5. The security verification method for quantization and compression of edge AI models in the power Internet of Things according to claim 1, characterized in that, Step three includes: Extreme physical boundary features are extracted from the original power scenario data stream to obtain the extreme operating condition boundary vector; The extreme working condition boundary vector and Gaussian distributed random prior noise are jointly input into a generative adversarial network that introduces a nonlinear topological random walk operator to synthesize high-frequency adversarial perturbation on the extreme working condition boundary vector, thus obtaining high-frequency adversarial perturbation noise. High-frequency adversarial disturbance noise is fused into the original power scenario data stream to obtain a dynamic adversarial verification dataset.

6. The security verification method for quantization and compression of edge AI models in the power Internet of Things according to claim 1, characterized in that, Step four includes: The dynamic adversarial verification dataset is injected into the edge initial quantization model for stimulated closed-loop inference to obtain the output confidence prediction matrix. Based on the real labels in the dynamic adversarial verification dataset, the classification decision offset between the output confidence prediction matrix and the real labels is quantized to obtain the quantized loss distribution matrix. Based on the quantization loss distribution matrix, the error gradient is backpropagated and injected into the edge initial quantization model. The defense degradation gradient sensitivity of each bottom tensor node is traced back to obtain the list of weak neuron nodes.

7. The security verification method for quantization and compression of edge AI models in the power Internet of Things according to claim 1, characterized in that, Step five includes: The weak neuron node list in the initial quantization model of the frozen edge refers to all backbone parameters other than the nodes. The residual fine-tuning training of the damaged segment is performed based on the error downhill gradient of the quantization loss distribution matrix to obtain the safe and reinforced edge model. The dynamic adversarial verification dataset is then re-injected into the security hardening edge model for backtracking and simulation.
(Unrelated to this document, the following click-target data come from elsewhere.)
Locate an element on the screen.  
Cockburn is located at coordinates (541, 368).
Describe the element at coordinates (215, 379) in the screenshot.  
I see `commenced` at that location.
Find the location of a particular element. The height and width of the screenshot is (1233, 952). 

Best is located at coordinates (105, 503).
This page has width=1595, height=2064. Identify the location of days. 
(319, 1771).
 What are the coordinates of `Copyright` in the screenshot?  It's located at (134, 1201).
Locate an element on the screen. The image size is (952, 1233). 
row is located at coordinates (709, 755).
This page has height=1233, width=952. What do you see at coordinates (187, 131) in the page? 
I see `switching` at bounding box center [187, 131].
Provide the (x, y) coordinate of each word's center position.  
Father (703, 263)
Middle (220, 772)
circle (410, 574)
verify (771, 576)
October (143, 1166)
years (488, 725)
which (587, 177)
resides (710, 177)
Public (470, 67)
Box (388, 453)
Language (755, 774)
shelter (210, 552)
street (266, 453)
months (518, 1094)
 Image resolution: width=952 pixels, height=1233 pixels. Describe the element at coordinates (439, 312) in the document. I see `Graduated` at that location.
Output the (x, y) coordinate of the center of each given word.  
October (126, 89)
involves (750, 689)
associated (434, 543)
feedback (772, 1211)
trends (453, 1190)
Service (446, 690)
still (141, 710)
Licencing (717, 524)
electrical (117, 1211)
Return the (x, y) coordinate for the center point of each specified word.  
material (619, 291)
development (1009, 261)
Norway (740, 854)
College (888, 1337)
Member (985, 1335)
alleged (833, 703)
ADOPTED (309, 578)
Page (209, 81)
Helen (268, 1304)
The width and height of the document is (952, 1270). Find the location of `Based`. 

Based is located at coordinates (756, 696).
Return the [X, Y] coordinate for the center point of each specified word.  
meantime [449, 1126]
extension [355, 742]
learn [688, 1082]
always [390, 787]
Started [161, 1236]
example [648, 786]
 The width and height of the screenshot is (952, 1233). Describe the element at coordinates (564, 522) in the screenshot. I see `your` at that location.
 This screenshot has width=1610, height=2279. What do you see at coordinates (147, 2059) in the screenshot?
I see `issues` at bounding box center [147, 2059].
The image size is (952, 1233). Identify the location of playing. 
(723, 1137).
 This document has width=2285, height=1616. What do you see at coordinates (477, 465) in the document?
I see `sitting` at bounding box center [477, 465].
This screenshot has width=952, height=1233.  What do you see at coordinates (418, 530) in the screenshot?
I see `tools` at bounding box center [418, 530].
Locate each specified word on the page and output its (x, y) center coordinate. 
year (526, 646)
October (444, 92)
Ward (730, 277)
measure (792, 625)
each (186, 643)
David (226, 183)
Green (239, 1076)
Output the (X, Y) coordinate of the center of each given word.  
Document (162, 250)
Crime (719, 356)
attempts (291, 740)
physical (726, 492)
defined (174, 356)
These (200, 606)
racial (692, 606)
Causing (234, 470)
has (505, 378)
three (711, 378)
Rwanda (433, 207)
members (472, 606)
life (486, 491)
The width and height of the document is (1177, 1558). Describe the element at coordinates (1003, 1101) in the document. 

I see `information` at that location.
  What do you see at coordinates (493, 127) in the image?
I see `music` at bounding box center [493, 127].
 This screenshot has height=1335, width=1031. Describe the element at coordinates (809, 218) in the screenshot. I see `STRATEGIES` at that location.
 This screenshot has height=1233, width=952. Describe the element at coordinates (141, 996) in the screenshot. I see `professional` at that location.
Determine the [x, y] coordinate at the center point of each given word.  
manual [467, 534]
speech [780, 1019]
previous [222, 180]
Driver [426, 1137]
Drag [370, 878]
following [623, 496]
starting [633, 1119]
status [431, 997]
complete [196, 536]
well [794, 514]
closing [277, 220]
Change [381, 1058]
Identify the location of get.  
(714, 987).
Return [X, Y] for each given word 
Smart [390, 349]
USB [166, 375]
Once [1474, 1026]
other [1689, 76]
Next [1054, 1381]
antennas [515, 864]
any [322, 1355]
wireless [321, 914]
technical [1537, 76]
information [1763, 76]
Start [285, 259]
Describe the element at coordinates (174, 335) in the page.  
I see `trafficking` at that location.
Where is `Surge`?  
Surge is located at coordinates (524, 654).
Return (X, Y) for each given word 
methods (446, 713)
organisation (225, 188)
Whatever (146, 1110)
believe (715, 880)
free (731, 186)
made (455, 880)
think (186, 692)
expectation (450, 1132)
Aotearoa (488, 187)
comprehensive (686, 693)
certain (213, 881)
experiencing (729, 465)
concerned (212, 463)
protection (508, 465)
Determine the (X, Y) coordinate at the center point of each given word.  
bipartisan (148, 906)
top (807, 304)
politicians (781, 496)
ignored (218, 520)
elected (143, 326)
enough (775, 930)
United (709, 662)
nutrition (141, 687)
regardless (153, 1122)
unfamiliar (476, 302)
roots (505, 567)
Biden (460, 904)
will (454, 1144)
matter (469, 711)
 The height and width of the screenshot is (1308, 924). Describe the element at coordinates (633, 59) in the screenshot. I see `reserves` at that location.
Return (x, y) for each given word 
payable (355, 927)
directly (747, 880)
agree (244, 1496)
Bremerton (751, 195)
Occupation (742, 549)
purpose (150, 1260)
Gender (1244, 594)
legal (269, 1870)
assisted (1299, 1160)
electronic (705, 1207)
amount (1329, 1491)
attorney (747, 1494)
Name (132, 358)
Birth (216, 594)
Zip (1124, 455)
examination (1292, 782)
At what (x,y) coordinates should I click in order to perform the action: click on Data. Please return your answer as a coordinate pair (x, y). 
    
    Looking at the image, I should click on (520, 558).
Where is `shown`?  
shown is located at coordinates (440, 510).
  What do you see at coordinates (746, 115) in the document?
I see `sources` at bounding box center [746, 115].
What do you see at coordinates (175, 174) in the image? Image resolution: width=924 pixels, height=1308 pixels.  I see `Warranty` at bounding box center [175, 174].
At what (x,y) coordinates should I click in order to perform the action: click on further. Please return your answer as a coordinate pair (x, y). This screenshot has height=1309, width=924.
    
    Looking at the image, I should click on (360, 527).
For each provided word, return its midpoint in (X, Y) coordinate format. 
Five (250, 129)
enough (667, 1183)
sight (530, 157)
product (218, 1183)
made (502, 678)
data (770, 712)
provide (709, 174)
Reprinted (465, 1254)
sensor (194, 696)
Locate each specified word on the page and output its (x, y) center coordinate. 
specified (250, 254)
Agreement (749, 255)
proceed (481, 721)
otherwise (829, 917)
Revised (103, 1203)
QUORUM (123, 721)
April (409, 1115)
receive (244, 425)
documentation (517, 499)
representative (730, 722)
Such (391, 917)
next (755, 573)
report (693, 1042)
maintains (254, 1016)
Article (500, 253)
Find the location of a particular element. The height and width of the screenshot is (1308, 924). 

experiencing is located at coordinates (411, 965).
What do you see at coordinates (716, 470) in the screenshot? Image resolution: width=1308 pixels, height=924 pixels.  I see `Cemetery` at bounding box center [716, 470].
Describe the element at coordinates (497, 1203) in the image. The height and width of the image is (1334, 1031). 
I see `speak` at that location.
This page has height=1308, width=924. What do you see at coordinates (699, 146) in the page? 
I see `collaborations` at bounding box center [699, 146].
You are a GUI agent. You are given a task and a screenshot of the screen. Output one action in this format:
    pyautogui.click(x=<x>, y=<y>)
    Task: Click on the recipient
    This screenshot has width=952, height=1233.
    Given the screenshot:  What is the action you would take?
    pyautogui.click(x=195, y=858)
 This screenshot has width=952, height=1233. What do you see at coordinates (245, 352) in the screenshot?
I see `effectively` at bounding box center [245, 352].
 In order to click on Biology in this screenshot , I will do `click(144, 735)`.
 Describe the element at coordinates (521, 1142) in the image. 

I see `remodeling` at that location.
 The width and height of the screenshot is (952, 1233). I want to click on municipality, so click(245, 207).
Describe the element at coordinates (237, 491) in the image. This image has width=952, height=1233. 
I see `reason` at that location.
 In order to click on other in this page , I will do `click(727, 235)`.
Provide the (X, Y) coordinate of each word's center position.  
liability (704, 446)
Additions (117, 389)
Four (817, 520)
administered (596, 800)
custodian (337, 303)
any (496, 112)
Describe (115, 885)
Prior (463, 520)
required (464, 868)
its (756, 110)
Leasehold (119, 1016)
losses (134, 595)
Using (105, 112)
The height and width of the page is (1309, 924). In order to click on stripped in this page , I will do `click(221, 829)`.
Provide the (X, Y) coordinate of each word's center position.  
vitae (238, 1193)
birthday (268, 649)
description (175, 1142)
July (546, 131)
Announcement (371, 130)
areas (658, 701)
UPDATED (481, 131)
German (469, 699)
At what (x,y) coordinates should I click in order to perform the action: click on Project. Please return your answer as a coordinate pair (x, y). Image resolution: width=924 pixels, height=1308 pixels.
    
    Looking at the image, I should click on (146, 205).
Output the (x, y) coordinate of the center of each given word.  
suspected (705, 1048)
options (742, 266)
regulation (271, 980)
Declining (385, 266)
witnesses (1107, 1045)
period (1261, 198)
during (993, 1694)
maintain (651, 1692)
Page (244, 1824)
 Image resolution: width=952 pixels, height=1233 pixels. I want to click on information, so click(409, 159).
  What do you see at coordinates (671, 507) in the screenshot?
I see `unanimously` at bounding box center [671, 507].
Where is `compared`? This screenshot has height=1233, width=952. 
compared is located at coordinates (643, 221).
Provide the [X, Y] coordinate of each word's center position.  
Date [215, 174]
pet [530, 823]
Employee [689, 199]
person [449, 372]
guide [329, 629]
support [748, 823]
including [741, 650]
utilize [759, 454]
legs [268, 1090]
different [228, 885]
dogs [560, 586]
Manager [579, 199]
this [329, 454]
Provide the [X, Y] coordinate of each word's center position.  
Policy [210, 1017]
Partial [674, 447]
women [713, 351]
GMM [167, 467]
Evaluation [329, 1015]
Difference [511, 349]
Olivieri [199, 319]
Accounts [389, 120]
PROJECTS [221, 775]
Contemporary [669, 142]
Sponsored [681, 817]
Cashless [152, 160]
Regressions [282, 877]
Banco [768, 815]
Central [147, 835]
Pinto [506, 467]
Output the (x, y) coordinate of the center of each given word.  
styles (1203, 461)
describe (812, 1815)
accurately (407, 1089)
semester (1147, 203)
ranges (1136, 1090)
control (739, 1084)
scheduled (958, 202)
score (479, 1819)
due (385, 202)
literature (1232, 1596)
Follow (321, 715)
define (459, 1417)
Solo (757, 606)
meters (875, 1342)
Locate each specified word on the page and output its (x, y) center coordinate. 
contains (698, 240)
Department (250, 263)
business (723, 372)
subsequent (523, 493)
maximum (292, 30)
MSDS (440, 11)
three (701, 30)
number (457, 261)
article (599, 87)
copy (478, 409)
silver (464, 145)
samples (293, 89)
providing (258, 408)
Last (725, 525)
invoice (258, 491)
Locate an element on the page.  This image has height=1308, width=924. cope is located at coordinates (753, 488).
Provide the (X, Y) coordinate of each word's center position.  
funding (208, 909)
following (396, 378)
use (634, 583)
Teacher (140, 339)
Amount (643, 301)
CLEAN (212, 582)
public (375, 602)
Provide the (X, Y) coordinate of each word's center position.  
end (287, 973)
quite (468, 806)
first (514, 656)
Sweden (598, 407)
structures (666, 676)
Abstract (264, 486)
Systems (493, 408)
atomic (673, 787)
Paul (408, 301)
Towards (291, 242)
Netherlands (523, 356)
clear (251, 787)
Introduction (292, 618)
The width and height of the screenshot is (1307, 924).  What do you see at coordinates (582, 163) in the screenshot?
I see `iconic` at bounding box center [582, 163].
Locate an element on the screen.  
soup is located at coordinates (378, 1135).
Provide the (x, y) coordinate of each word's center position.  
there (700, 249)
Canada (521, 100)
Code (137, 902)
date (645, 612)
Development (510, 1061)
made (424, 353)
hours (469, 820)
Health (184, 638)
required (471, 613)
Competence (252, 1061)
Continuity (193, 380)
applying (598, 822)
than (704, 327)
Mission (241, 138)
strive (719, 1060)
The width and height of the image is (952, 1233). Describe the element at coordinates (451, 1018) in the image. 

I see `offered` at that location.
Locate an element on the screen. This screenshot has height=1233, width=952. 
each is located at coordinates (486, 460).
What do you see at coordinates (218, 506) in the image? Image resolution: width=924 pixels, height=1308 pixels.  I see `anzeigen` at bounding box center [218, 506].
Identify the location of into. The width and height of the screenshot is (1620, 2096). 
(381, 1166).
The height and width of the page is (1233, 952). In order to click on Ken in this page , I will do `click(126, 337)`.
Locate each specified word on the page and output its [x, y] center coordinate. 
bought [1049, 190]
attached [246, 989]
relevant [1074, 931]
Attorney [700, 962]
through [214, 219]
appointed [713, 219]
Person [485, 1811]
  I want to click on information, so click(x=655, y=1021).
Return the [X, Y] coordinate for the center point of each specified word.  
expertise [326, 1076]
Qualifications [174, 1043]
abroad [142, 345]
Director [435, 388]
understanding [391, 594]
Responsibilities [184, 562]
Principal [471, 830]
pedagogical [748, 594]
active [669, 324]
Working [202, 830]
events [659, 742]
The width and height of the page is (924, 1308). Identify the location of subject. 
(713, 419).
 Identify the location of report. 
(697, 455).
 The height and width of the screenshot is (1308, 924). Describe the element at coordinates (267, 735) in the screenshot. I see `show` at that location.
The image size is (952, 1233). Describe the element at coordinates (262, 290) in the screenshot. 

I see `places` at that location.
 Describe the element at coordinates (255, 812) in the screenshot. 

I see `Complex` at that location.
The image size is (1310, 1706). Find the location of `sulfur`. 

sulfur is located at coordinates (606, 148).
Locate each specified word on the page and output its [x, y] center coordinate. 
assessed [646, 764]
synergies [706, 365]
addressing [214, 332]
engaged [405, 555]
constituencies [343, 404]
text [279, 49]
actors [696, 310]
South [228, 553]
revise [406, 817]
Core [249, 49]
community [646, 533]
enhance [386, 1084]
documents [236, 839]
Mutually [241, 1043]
The success rate of the security hardening edge model in preventing breakdown is then verified to obtain a verification report.

8. The security verification method for quantization and compression of edge AI models in the power Internet of Things according to claim 5, characterized in that, Extreme physical boundary features are extracted from the original power scenario data stream to obtain extreme operating condition boundary vectors, including: Dynamic reconstruction of the multi-physics coupling graph of the original power scenario data stream is performed to obtain the coupling graph matrix and graph signal vector; Manifold deviation metric is performed on the coupled graph matrix and graph signal vector to obtain the deviation energy vector; Based on the bias energy vector, energy-gated physical boundary adaptive extraction is performed on the original power scenario data stream to obtain the extreme operating condition boundary vector.